The plan to expand the food offerings does not seem to fit in any of the exceptions provided for in VARA. (VARA permits a modification of the work as a result of the passage of time or the inherent nature of the materials, or as a result of conservation or public presentation (17 U.S.C. 106A(c) (1)&(2)).) Nor does the plan meet the conditions for removal under the agreement: the defendants do not explain how replacing the work with additional food concessions is “required or necessary”.
This case is not isolated, other cases illustrate the possible fate of a public work of art when it is “removed”. Most notoriously, Richard Serra’s Tilted Arc, commissioned for the Federal Plaza in New York by the General Services Administration’s Art-in-Architecture program in 1981, was dismantled in 1989 after much controversy. Many publicly opposed the sculpture, invoking various reasons such as aesthetic repulsiveness, inconvenience in walking around it, or its ability to attract graffiti and rats. Many others, though, notably the arts communities, applauded its monumentality and importance.

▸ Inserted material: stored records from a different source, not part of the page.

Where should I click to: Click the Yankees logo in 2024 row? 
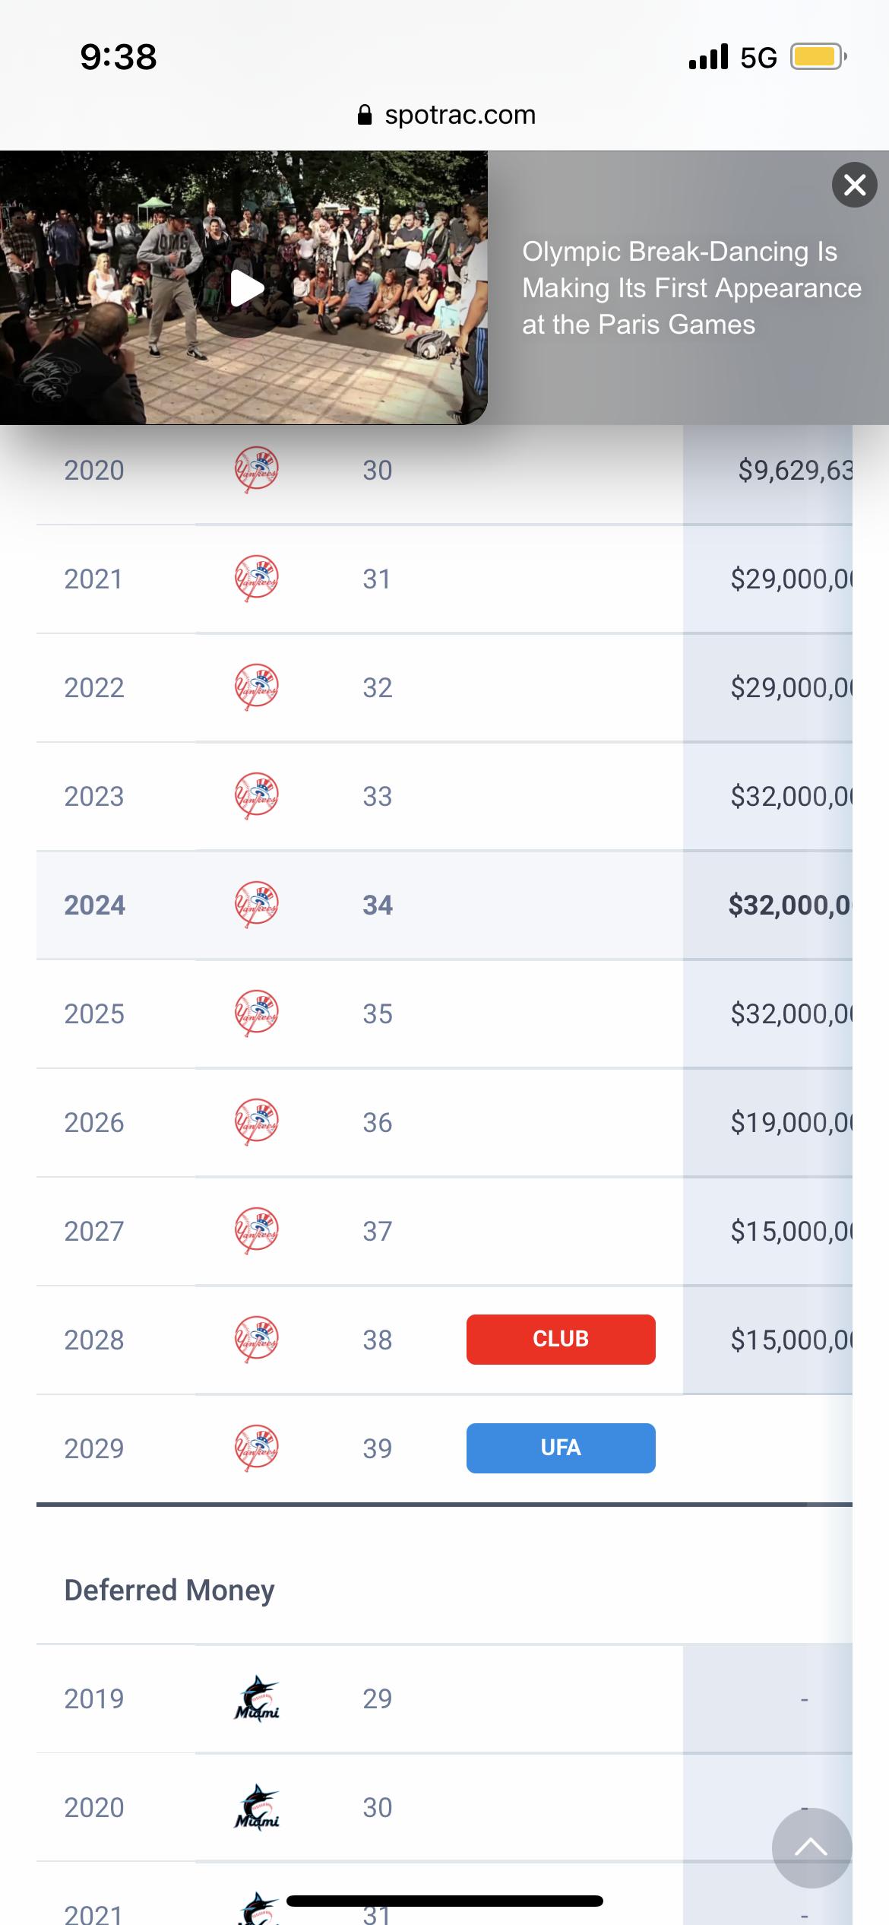tap(256, 905)
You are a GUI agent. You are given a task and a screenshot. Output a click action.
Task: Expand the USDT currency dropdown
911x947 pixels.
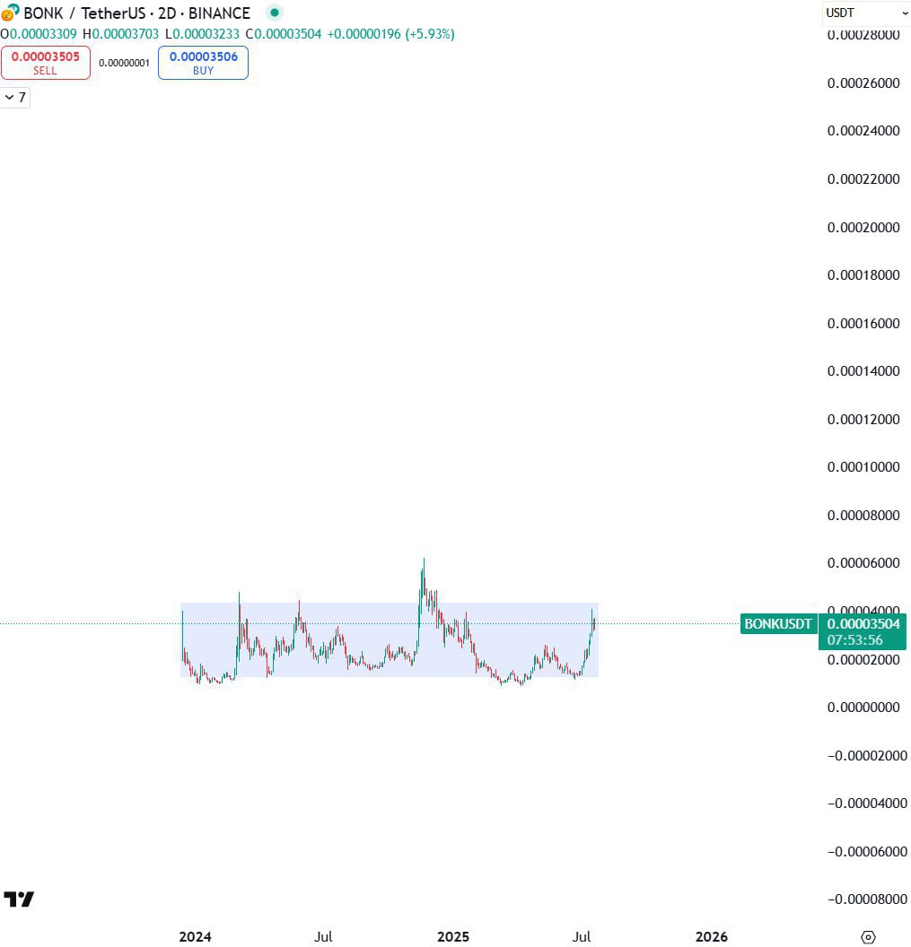pos(866,13)
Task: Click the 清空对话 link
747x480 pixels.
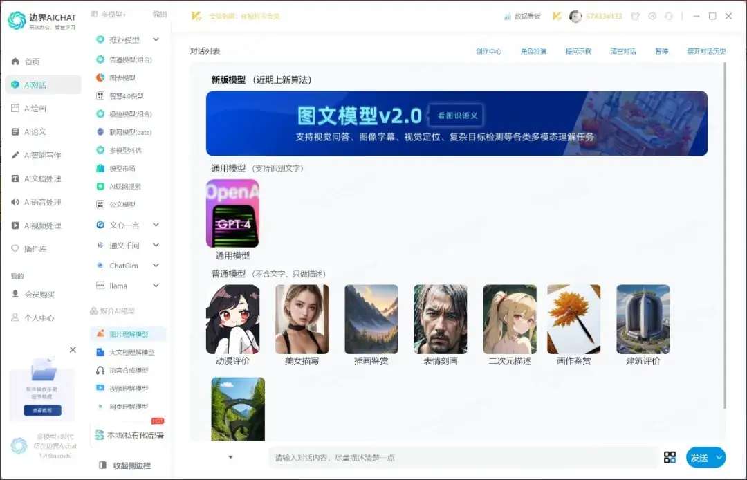Action: (623, 51)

The decision to remove and dismantle the sculpture, in spite of Serra’s strong opposition, occurred the year before VARA was enacted.
In Martin v. Indianapolis, plaintiff’s large outdoor stainless steel sculpture was demolished by the City as part of an urban renewal project, and when the artist sued the City, the Court acknowledged a “bureaucratic failure within City government, not a willful violation of the plaintiff’s VARA rights”.
In Phillips v. Pembroke Real Estate Inc., a real estate company wished to remove and relocate a sculpture from a Boston park. The court ruled on whether the art was a single work of integrated art: it found that most of the elements were a single integrated piece, but not all of them. Therefore, the moving of the sculpture was allowed, as long as the individual elements were not “altered, modified or destroyed”. While this ruling echoes previous cases in stating that VARA’s objective is “not to preserve a work of art where it is but rather to preserve the work as it is”, this reasoning has been questioned by other courts.
Discouragingly, the conclusion that can be drawn from the Aycock case is that, even where a negotiated agreement is crystal clear, an owner can act in disregard of this agreement. The parties had a solid commission agreement, covering most of the deal points described in our previous posts: creation according to specific purpose and design; artist’s responsibility to design, fabricate and install the work; payment in several installments; artist retaining ownership of copyright; granting a limited license to TOGA for reproduction rights; removal only upon notice to the artist, and if “required or necessary”; etc. And yet, the parties found themselves in court – in spite of the arbitration provision. Therefore, there are times when parties work their best to craft thorough and careful agreements for public art commissions, but they might not be able to avoid litigation.
This three-part overview of public art exposes the makings of public art programs such as percent-for-art initiatives, how they are implemented through complex art commission agreements, and the occasional court proceedings that follow. Yet, and thankfully so, the potential legal hassle does not seem to deter public art projects: on the contrary, public art is prospering and communities are striving to make culture accessible. It seems that 1% will continue to Occupy public space for the great pleasure of the 99%, indeed, the 100%.